His hands were shaking and his mouth dry. He hated ugly scenes. He was reminded of the terrible fights she used to have with his mild-mannered father. He always believed that his father went to his grave before his time because of her.

Not knowing what else to do, wanting to get his thoughts in order and wanting to be out of the house, he drove to a seedy bar on the other side of the park, sat at the bar and drank three beers in quick succession. The noise in the bar, the smoke and the music were somehow comforting to him.

He went back home at nine o’clock, expecting that she might have the door barred to him in some way, but he let himself in with his key and saw to his relief that nothing had changed. No lights were on. She was still in her room with the door closed.

He locked himself in his room and went to bed as if nothing had happened. He slept soundly and awoke to the sunlight streaming in and the birds singing. He put his bathrobe on over his pajamas and went into the kitchen and cooked bacon, eggs and French toast, enough for two.

By nine o’clock, his mother still wasn’t up. He didn’t hear her moving around in her room; he didn’t hear the toilet flush. He went to the door of her room and knocked gently.

“Mother, I’ve cooked breakfast!” he said.

Finding the door unlocked, he opened it and went in. The room was dark and smelled faintly of something foul. She was lying on the floor at the foot of the bed.

At first he thought she was dead but when he saw her still breathing, he laid her out flat, put a pillow under her head and covered her with her favorite yellow blanket. He went into the kitchen and called an ambulance.

He followed the ambulance to the hospital in his car and sat in a room of chairs until the middle of the afternoon before a doctor came out to tell him what was wrong.

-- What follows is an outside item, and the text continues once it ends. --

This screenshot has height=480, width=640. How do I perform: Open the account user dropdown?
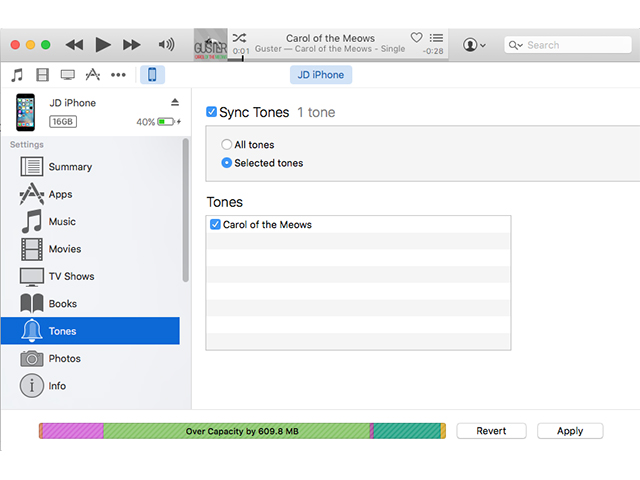[474, 45]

“She’s had a massive stroke,” the doctor said. “It’s bad.”

“Will she recover?” Carl asked.

“I don’t think so. I don’t think she’ll last more than a few days.”

She died three days later. The funeral was well-attended by all the sobbing old ladies, bosom friends of his mother, that Carl had met, either at church or at the funerals of others. They all expressed their tearful condolences; a couple of them kissed him on the cheek. Some of them had spinster daughters or granddaughters they wanted him to meet.

The money from the sale of the house and all its furnishings, combined with Carl’s mother’s estate, brought him enough money to live comfortably without having to work for a paycheck ever again. He donated his clothes, shoes, coats, hats, suits, socks, underwear—even his pajamas—to charity and bought everything new. Out with the old. In with the new.

He bought an extravagant red car with a powerful engine his mother would have hated. He bought an expensive set of suitcases and filled them with books, childhood mementoes, pictures and other things from the house he wanted to keep.

He loaded the suitcases into the back of his car, all of his past life fit snugly between the front and back seats. As he drove away, he took one last look at the house he had lived in all his life. He could see his mother standing on the front lawn clutching her chest, looking at him with everlasting disapproval.